A sociology major at Tokyo’s elite Keio University, Ozora, 21, launched his text-messaging service in March. It’s a subject he is familiar with, having survived his own suicide attempt thanks to the intervention of an alert high school teacher.
Aware that demand for counseling peaks when most hotlines are closed, late at night, Ozora recruited a network of Japanese volunteers living overseas, who can respond to messages throughout the night Japan time.
As of November 3, his service had fielded more than 300,000 messages from nearly 26,000 clients in Japan.
“There are a number of hotlines like ours, but the need is enormous,” he said. “There are far too many calls for us to handle.”

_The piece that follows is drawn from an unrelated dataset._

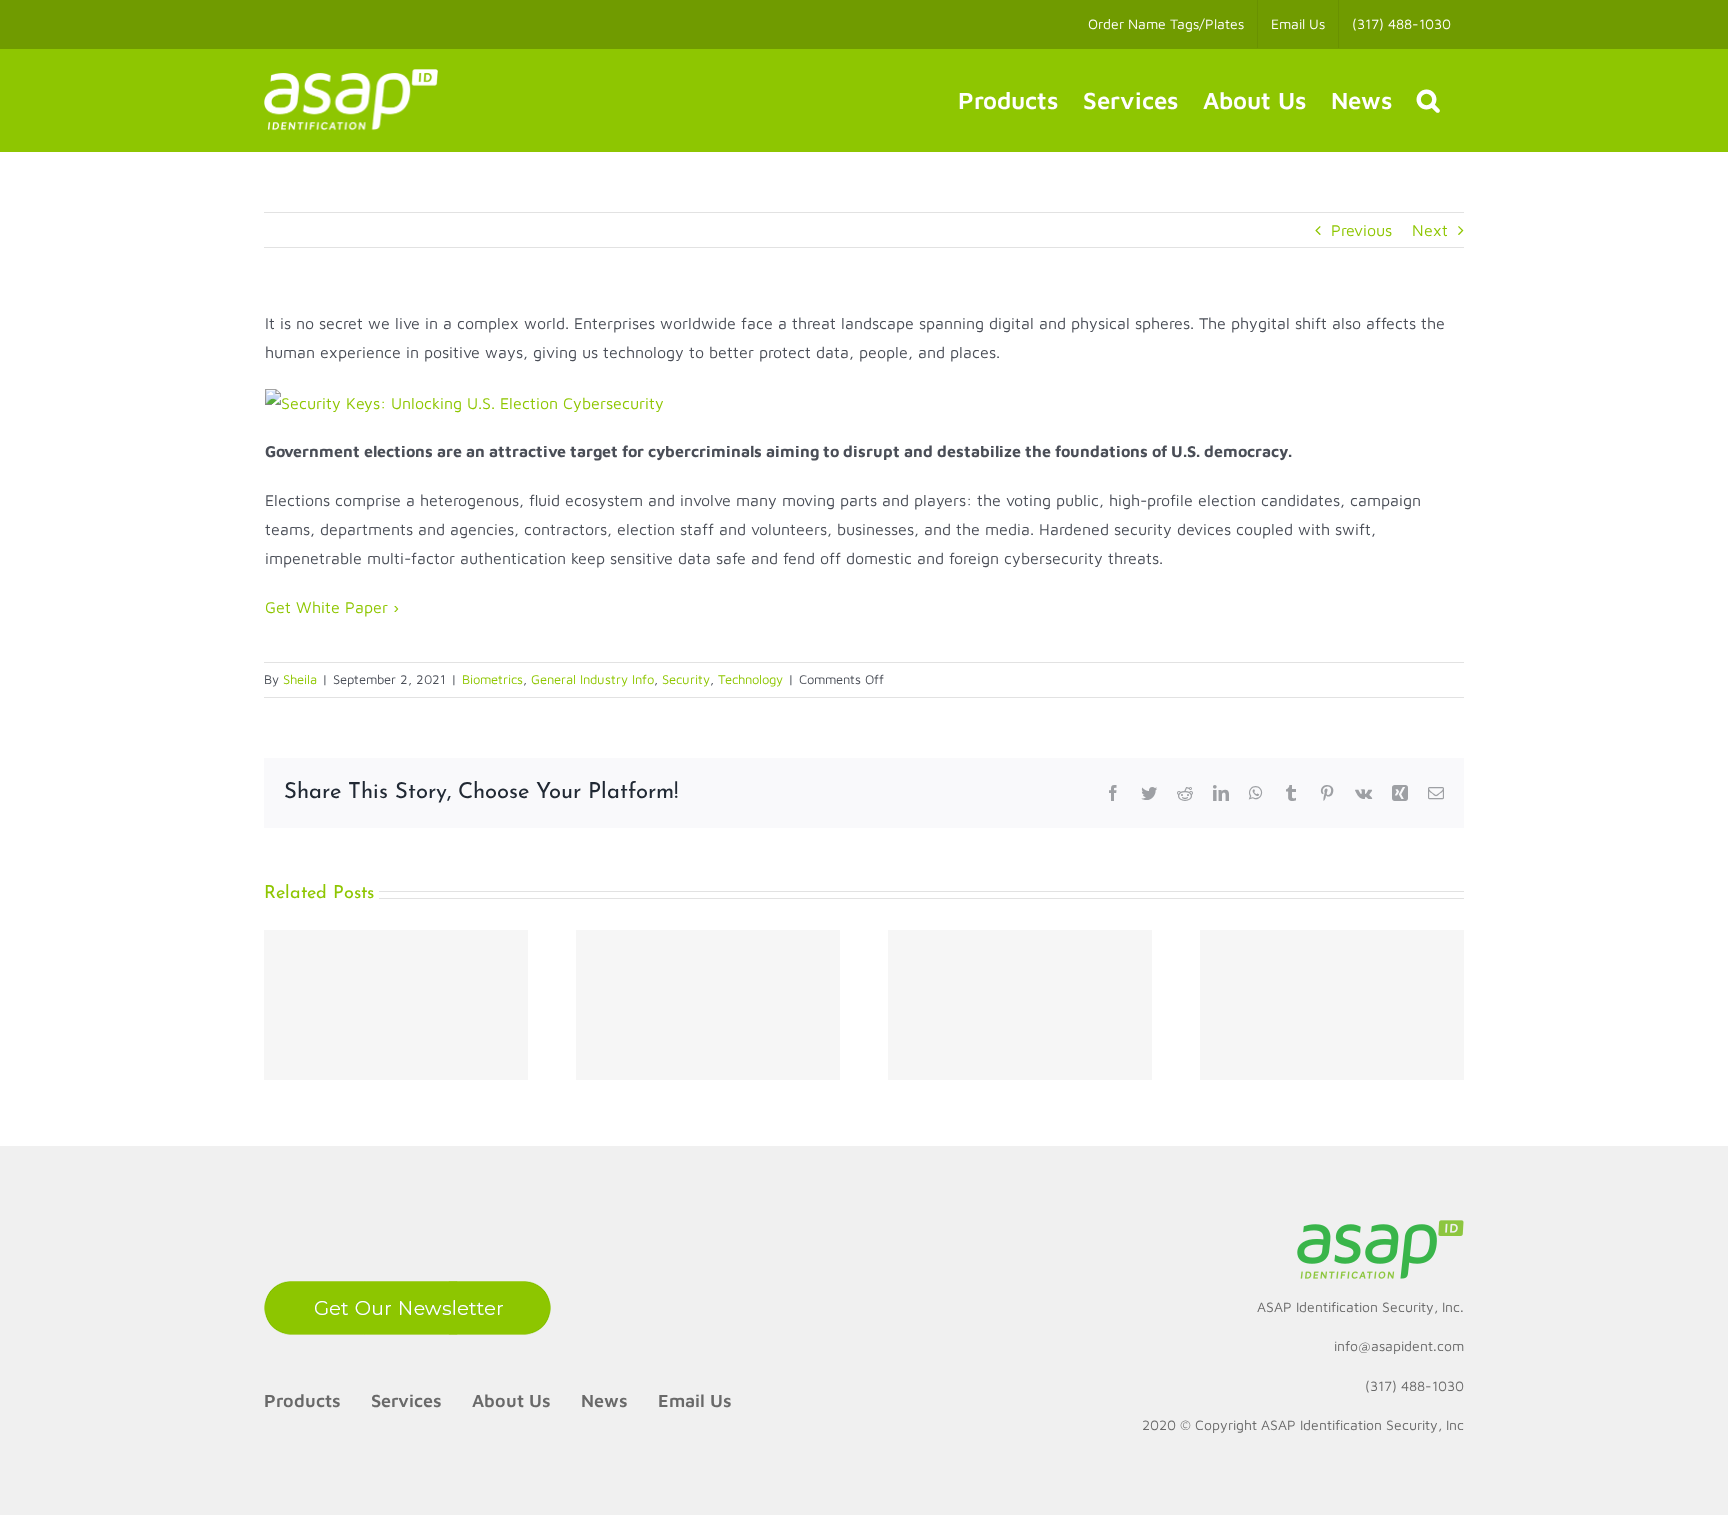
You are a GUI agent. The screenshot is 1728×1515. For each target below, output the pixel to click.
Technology (750, 679)
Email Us (695, 1400)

Because of its historically high rate of self-inflicted mortality, Japan has developed an unusually fast, accurate and granular system for tracking suicides. Monthly figures are issued within a few weeks, making the early, and incredibly grim data from Japan a possible canary in the coal mine for other countries, experts here warn.
While draconian COVID lockdowns have been blamed for increasing suicidal ideation in other countries, Japan’s antivirus restrictions have been comparatively lenient, with the government relying instead on voluntary compliance, without penalties.
“The message I would take,” Ueda said, is “if the impact of the pandemic is much milder and still we see this huge effect in suicides, this can happen anywhere.”